What stands out for me is the pleasure and fun I had hearing the laughs and ovation. Working in TV, I don’t hear or get to witness the audience as they view my work in real time. Same for the producing of Rent-a-Friend. We shot that in a little northwest suburban sound studio, no audience. Then we released it into the world on VHS tape. Again, I couldn’t be present to the video’s debut in your, or anyone else’s, living room.

But here, in the Music Box Theatre? What a thrill. And get this – it was one of the greatest ovations I’d ever received, from an audience who mostly had never even heard of Wild Chicago. I believe their warm appreciation was truly based on the 4 minutes of video they’d just seen, featuring me, some young-looking guy in his 30s (on the screen from 1986) who’s sitting in an easy chair, talking to them as if I were their very best friend. What a riot.

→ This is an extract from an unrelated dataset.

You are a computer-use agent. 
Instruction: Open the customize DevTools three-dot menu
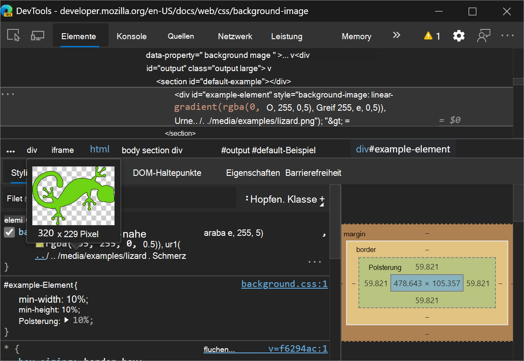507,36
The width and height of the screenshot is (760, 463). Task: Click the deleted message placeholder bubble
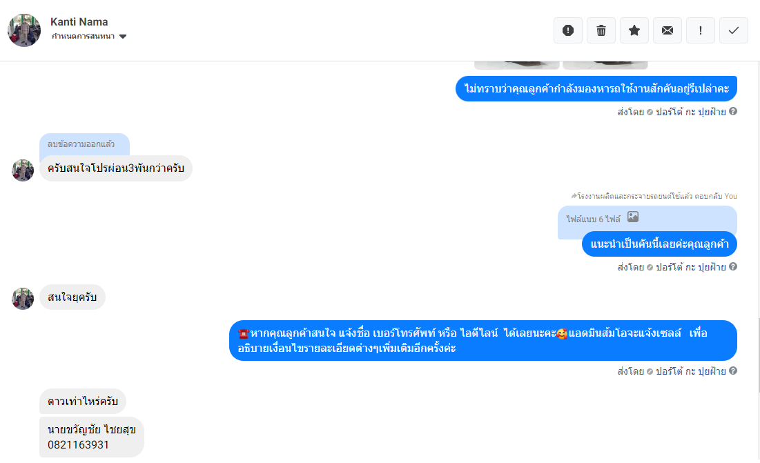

Meanwhile, a guy in California, right bleedin’ Now, is crafting a story to tell a 2025 audience about me and a video I made nearly 39 years ago. What a gifted term I’ve been given here on this strange and wonderful place we call Earth.

So…I’ve cobbled together some words here to try to tell a bit of this story. But you see it, don’t you? That when it comes right down to it, to what the hell is going on here, there really are no words.

We just do our best. We love and we laugh and we hope to do it another day. Thanks for being here.